Paul Bloom describes empathy as an “emotion that we have, [that] is largely irrational.” But why is empathy, especially empathy in education, considered irrational? Let’s take a closer look at classroom dynamics.


In his book, “For White Folks Who Teach in the Hood – And The Rest of Y’all too,” Dr. Christopher Emdin discusses how teachers will often pay more attention to students who are like them. This leads to better grades, less discipline, and more time spent with students who remind them of themselves. For example, I am a performer at heart and in my classroom, loud and seemingly boisterous students do very well. This is partially because I can relate to them and their energy.

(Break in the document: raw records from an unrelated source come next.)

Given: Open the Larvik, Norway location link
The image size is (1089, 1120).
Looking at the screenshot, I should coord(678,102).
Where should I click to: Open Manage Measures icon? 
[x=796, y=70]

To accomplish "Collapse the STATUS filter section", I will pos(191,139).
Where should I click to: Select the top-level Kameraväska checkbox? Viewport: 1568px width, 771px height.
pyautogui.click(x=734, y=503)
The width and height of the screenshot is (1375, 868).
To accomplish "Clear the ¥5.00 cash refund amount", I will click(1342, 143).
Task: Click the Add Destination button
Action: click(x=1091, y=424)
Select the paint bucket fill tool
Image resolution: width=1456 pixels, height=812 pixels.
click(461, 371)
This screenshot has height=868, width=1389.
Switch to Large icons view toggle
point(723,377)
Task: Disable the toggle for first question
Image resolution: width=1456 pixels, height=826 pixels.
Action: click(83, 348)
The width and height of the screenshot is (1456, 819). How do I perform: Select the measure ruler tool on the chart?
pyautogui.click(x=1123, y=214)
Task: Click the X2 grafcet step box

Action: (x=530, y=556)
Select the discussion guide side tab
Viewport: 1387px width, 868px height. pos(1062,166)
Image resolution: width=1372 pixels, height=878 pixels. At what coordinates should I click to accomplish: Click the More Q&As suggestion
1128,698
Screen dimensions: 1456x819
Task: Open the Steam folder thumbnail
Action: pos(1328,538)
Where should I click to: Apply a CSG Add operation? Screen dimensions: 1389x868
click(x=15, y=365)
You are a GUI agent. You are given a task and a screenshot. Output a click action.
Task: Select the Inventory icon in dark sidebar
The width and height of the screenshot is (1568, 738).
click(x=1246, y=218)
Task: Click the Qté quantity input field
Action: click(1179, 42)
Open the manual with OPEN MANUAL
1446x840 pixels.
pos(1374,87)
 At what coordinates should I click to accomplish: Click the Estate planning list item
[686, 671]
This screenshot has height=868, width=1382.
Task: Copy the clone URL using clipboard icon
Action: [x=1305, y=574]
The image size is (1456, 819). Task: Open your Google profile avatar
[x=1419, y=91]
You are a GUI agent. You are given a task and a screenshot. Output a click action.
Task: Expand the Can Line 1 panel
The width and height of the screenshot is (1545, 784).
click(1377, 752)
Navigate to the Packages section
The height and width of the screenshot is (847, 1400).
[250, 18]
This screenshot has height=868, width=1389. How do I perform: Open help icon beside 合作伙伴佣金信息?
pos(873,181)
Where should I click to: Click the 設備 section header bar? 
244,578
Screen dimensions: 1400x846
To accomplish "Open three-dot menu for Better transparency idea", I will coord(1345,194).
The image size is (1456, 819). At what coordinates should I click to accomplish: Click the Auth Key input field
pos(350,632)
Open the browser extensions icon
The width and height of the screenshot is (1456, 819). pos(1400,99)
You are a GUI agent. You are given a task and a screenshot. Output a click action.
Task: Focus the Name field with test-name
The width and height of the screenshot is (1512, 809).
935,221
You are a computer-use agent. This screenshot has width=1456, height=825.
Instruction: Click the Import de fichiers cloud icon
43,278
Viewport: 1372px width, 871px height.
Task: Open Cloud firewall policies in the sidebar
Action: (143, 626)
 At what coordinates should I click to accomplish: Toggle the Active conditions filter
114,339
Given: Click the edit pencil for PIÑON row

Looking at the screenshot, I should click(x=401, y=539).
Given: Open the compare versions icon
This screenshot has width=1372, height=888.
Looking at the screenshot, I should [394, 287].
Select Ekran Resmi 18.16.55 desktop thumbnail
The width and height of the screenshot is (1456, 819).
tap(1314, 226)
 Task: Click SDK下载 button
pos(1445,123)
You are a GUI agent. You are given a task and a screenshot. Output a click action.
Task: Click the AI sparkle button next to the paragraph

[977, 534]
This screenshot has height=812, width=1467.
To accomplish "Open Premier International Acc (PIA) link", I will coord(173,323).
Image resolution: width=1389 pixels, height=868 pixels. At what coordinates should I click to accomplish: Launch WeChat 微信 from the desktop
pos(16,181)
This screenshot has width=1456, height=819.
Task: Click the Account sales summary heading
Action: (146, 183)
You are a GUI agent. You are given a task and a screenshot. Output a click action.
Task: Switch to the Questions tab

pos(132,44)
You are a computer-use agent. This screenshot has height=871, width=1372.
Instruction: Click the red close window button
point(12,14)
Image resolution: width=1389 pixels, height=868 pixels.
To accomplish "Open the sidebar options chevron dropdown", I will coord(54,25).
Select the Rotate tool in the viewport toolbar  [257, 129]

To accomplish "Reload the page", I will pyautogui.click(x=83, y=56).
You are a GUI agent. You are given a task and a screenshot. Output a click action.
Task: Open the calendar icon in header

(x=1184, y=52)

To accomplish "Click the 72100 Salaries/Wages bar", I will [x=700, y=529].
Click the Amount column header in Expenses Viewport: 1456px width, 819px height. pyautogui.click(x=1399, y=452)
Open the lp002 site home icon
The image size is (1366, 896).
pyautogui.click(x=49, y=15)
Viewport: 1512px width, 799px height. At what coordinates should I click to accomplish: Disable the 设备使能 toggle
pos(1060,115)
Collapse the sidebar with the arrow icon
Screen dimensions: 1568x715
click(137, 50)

Empathy creates problems in education and can actually lead to inequality in your classroom. Paul Bloom defines empathy as putting yourself into someone else’s shoes. Humans are only able to put themselves in the shoes of experiences that they understand. This is what leads to implicit bias in teachers. They will lean towards identifying more with students who are like them, whether that is the same race as them, the same socioeconomic standing, the same gender, or the same temperament. This preferential treatment is detrimental in a profession that requires equity.


Empathy can not only be hurtful in teacher-student relationships but also in students’ problem-solving. As teachers, we expect our own students to be able to empathize with others, such as those who have been incarcerated, when they may not be able to. When I produced Unwarranted: The Human Cost of Fines, many students, before meeting members of the impacted community, imagined incarceration based only on what they knew from movies and stereotypes.


This problem of empathy spreads much larger than education. It is heavily ingrained in nonprofits and volunteering culture. Social justice work often becomes people, imagining what it must be like to be in another position, feeling bad and wanting to make a difference. This leads them to actions that often add more harm than good to the situation but at least they feel better at the end of it. Kate Krukiel, in her TEDx talk, likens this to “giving a bald man a hairbrush.”


Roshi Joan Halifax talks about this phenomenon in her book “Standing On The Edge” and refers to it as pathological altruism: the process of wanting to help people so much that it becomes pathological. At this point, empathy either becomes detrimental to yourself, or it simply makes you feel better without helping the other person. This can strengthen the case against empathy and pushes a better principle: compassion.


Empathy often gets us into trouble. Assuming we know what a friend, family member, or significant other is thinking or feeling, only to be wrong. This puts us in a sticky situation. And in the classroom, it is even more dangerous.


The kids in our classroom are not only hailing from different cultural backgrounds, but they are also coming from a different generational perspective. It becomes quite problematic for us to claim empathy with these students. Instead, we are paving a way to make and hold onto biased decisions.


Almost 80% of teachers are white. This statistic, coupled with empathy, leads to white students having different standards and priveledges. Students of color are often held to a much higher and much stricter standard. Discipline is doled out more freely and patience is withheld.


Empathy in teaching often comes from a place of emotion. Although we love our students, we cannot teach simply with our emotions because when we do, we end up being at the mercy of our empathy bias.


We need to set expectations for our students and believe in them to live up to them. Students will act how we treat them and if we spend time empathizing, we will miss really seeing who our students truly are and what they have to teach us. Above all, we need to set high standards and do the difficult work of holding that line, giving support with equity and compassion for each one of our students.